(Aim of the exercise) Every line of the data is to be output verbatim.

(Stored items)
##############################

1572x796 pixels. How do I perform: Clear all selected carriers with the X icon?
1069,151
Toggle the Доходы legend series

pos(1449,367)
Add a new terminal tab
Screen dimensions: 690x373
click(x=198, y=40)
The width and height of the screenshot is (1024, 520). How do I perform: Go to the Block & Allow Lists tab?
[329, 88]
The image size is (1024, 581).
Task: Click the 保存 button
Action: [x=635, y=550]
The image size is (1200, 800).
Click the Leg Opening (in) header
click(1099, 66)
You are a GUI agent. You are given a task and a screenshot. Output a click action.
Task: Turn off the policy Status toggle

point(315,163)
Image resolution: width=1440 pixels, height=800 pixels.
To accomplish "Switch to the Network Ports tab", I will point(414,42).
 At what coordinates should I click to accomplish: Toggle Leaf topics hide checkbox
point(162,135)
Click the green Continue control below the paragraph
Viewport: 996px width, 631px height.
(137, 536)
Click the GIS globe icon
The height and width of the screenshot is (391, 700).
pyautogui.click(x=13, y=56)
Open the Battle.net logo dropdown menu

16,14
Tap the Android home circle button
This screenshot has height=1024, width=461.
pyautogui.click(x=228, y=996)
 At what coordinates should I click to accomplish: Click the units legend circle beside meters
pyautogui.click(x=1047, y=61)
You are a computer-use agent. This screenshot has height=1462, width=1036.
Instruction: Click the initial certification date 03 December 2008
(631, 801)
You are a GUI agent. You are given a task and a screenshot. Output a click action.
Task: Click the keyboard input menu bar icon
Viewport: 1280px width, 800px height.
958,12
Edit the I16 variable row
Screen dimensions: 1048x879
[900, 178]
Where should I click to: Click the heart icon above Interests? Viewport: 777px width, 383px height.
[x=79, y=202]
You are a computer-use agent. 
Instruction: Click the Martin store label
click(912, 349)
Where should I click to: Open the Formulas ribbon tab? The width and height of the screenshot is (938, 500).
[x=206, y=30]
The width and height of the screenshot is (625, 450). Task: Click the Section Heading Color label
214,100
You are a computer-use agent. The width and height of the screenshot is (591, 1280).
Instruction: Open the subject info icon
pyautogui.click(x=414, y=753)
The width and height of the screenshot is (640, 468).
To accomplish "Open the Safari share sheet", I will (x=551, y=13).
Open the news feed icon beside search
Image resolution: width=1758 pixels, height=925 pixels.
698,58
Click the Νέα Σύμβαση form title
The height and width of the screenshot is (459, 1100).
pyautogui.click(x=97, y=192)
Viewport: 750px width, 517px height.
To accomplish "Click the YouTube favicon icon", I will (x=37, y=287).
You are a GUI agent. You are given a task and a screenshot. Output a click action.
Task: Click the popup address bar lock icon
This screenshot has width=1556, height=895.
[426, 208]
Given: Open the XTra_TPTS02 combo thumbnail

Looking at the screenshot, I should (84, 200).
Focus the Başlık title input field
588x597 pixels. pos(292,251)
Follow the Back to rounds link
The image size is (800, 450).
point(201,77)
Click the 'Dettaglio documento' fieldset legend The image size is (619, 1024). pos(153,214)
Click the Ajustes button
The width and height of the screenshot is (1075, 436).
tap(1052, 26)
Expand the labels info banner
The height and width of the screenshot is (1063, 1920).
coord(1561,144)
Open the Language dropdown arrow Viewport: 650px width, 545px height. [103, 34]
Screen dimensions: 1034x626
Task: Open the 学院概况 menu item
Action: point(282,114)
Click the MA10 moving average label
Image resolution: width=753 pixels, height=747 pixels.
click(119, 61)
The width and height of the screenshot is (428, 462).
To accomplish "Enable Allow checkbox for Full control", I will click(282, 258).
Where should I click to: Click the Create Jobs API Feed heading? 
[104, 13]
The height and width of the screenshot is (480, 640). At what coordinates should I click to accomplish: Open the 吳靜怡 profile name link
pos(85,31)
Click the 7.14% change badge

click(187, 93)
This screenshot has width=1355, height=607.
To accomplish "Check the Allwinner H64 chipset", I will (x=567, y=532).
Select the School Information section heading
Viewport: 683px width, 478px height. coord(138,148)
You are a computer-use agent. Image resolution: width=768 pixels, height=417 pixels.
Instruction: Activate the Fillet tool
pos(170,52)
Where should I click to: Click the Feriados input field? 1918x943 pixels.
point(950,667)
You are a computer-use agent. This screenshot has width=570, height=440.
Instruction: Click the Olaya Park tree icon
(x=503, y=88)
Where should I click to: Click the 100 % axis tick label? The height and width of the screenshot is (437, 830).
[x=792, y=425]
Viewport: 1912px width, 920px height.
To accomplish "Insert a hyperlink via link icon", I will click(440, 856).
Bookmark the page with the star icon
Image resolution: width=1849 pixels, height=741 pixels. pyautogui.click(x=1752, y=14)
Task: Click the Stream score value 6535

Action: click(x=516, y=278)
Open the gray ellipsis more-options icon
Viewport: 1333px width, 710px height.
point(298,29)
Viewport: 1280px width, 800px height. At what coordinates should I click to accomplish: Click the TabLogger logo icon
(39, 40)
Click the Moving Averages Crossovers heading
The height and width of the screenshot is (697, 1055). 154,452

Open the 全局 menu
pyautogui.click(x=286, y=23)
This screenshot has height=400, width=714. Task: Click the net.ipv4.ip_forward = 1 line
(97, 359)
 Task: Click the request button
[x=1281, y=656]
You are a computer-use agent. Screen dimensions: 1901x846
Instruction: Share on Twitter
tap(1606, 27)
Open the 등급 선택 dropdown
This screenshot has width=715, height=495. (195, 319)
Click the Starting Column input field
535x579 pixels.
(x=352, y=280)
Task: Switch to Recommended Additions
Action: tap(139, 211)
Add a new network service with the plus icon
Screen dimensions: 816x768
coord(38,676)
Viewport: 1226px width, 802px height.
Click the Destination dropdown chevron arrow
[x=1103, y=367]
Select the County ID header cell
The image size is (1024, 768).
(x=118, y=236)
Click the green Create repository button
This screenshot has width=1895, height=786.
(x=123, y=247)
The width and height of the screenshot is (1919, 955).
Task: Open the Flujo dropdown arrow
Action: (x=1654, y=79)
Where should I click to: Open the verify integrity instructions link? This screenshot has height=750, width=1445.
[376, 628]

##############################

(Output of the exercise)
1572x796 pixels. How do I perform: Clear all selected carriers with the X icon?
1069,151
Toggle the Доходы legend series

pos(1449,367)
Add a new terminal tab
Screen dimensions: 690x373
click(x=198, y=40)
The width and height of the screenshot is (1024, 520). How do I perform: Go to the Block & Allow Lists tab?
[329, 88]
The image size is (1024, 581).
Task: Click the 保存 button
Action: [x=635, y=550]
The image size is (1200, 800).
Click the Leg Opening (in) header
click(1099, 66)
You are a GUI agent. You are given a task and a screenshot. Output a click action.
Task: Turn off the policy Status toggle

point(315,163)
Image resolution: width=1440 pixels, height=800 pixels.
To accomplish "Switch to the Network Ports tab", I will point(414,42).
 At what coordinates should I click to accomplish: Toggle Leaf topics hide checkbox
point(162,135)
Click the green Continue control below the paragraph
Viewport: 996px width, 631px height.
(137, 536)
Click the GIS globe icon
The height and width of the screenshot is (391, 700).
pyautogui.click(x=13, y=56)
Open the Battle.net logo dropdown menu

16,14
Tap the Android home circle button
This screenshot has height=1024, width=461.
pyautogui.click(x=228, y=996)
 At what coordinates should I click to accomplish: Click the units legend circle beside meters
pyautogui.click(x=1047, y=61)
You are a computer-use agent. This screenshot has height=1462, width=1036.
Instruction: Click the initial certification date 03 December 2008
(631, 801)
You are a GUI agent. You are given a task and a screenshot. Output a click action.
Task: Click the keyboard input menu bar icon
Viewport: 1280px width, 800px height.
958,12
Edit the I16 variable row
Screen dimensions: 1048x879
[900, 178]
Where should I click to: Click the heart icon above Interests? Viewport: 777px width, 383px height.
[x=79, y=202]
You are a computer-use agent. 
Instruction: Click the Martin store label
click(912, 349)
Where should I click to: Open the Formulas ribbon tab? The width and height of the screenshot is (938, 500).
[x=206, y=30]
The width and height of the screenshot is (625, 450). Task: Click the Section Heading Color label
214,100
You are a computer-use agent. The width and height of the screenshot is (591, 1280).
Instruction: Open the subject info icon
pyautogui.click(x=414, y=753)
The width and height of the screenshot is (640, 468).
To accomplish "Open the Safari share sheet", I will (x=551, y=13).
Open the news feed icon beside search
Image resolution: width=1758 pixels, height=925 pixels.
698,58
Click the Νέα Σύμβαση form title
The height and width of the screenshot is (459, 1100).
pyautogui.click(x=97, y=192)
Viewport: 750px width, 517px height.
To accomplish "Click the YouTube favicon icon", I will (x=37, y=287).
You are a GUI agent. You are given a task and a screenshot. Output a click action.
Task: Click the popup address bar lock icon
This screenshot has width=1556, height=895.
[426, 208]
Given: Open the XTra_TPTS02 combo thumbnail

Looking at the screenshot, I should (84, 200).
Focus the Başlık title input field
588x597 pixels. pos(292,251)
Follow the Back to rounds link
The image size is (800, 450).
point(201,77)
Click the 'Dettaglio documento' fieldset legend The image size is (619, 1024). pos(153,214)
Click the Ajustes button
The width and height of the screenshot is (1075, 436).
tap(1052, 26)
Expand the labels info banner
The height and width of the screenshot is (1063, 1920).
coord(1561,144)
Open the Language dropdown arrow Viewport: 650px width, 545px height. [103, 34]
Screen dimensions: 1034x626
Task: Open the 学院概况 menu item
Action: point(282,114)
Click the MA10 moving average label
Image resolution: width=753 pixels, height=747 pixels.
click(119, 61)
The width and height of the screenshot is (428, 462).
To accomplish "Enable Allow checkbox for Full control", I will click(282, 258).
Where should I click to: Click the Create Jobs API Feed heading? 
[104, 13]
The height and width of the screenshot is (480, 640). At what coordinates should I click to accomplish: Open the 吳靜怡 profile name link
pos(85,31)
Click the 7.14% change badge

click(187, 93)
This screenshot has width=1355, height=607.
To accomplish "Check the Allwinner H64 chipset", I will (x=567, y=532).
Select the School Information section heading
Viewport: 683px width, 478px height. coord(138,148)
You are a computer-use agent. Image resolution: width=768 pixels, height=417 pixels.
Instruction: Activate the Fillet tool
pos(170,52)
Where should I click to: Click the Feriados input field? 1918x943 pixels.
point(950,667)
You are a computer-use agent. This screenshot has width=570, height=440.
Instruction: Click the Olaya Park tree icon
(x=503, y=88)
Where should I click to: Click the 100 % axis tick label? The height and width of the screenshot is (437, 830).
[x=792, y=425]
Viewport: 1912px width, 920px height.
To accomplish "Insert a hyperlink via link icon", I will click(440, 856).
Bookmark the page with the star icon
Image resolution: width=1849 pixels, height=741 pixels. pyautogui.click(x=1752, y=14)
Task: Click the Stream score value 6535

Action: click(x=516, y=278)
Open the gray ellipsis more-options icon
Viewport: 1333px width, 710px height.
point(298,29)
Viewport: 1280px width, 800px height. At what coordinates should I click to accomplish: Click the TabLogger logo icon
(39, 40)
Click the Moving Averages Crossovers heading
The height and width of the screenshot is (697, 1055). 154,452

Open the 全局 menu
pyautogui.click(x=286, y=23)
This screenshot has height=400, width=714. Task: Click the net.ipv4.ip_forward = 1 line
(97, 359)
 Task: Click the request button
[x=1281, y=656]
You are a computer-use agent. Screen dimensions: 1901x846
Instruction: Share on Twitter
tap(1606, 27)
Open the 등급 선택 dropdown
This screenshot has width=715, height=495. (195, 319)
Click the Starting Column input field
535x579 pixels.
(x=352, y=280)
Task: Switch to Recommended Additions
Action: tap(139, 211)
Add a new network service with the plus icon
Screen dimensions: 816x768
coord(38,676)
Viewport: 1226px width, 802px height.
Click the Destination dropdown chevron arrow
[x=1103, y=367]
Select the County ID header cell
The image size is (1024, 768).
(x=118, y=236)
Click the green Create repository button
This screenshot has width=1895, height=786.
(x=123, y=247)
The width and height of the screenshot is (1919, 955).
Task: Open the Flujo dropdown arrow
Action: (x=1654, y=79)
Where should I click to: Open the verify integrity instructions link? This screenshot has height=750, width=1445.
[376, 628]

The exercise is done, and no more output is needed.